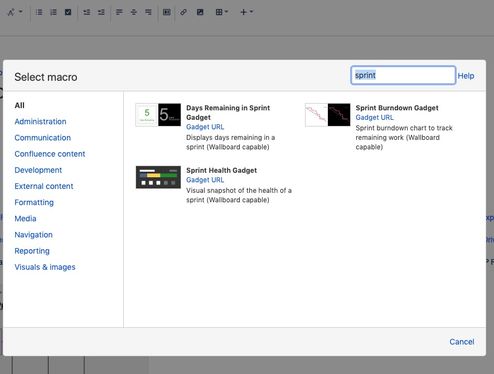This screenshot has width=494, height=374.
Task: Select the Sprint Health Gadget thumbnail
Action: coord(158,177)
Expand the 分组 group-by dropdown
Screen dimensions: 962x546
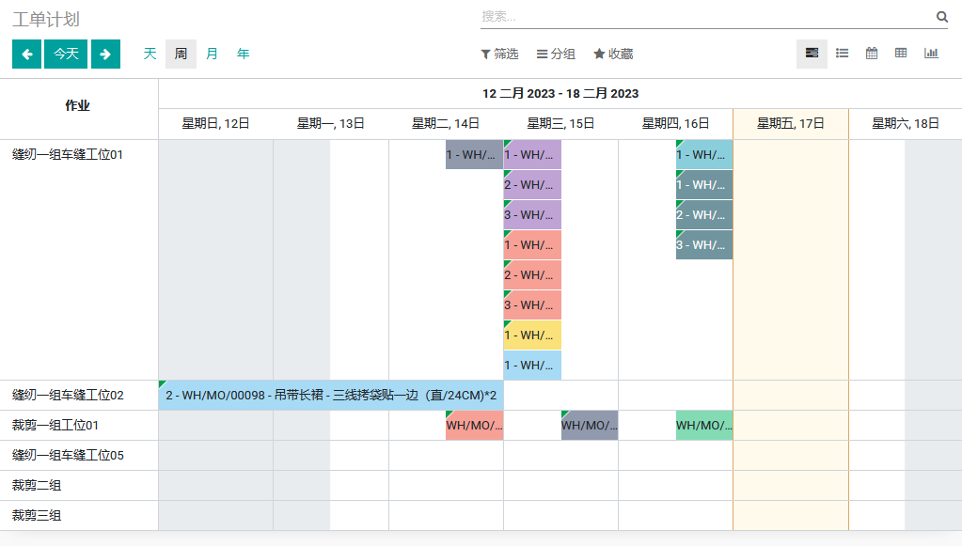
========================
Output the text lines of the rows above as a JSON list of strings, one string per line, with blank lines skipped and the pictures left out.

EXERCISE RESPONSE –
[
  "This screenshot has width=494, height=374.",
  "Task: Select the Sprint Health Gadget thumbnail",
  "Action: coord(158,177)",
  "Expand the 分组 group-by dropdown",
  "Screen dimensions: 962x546"
]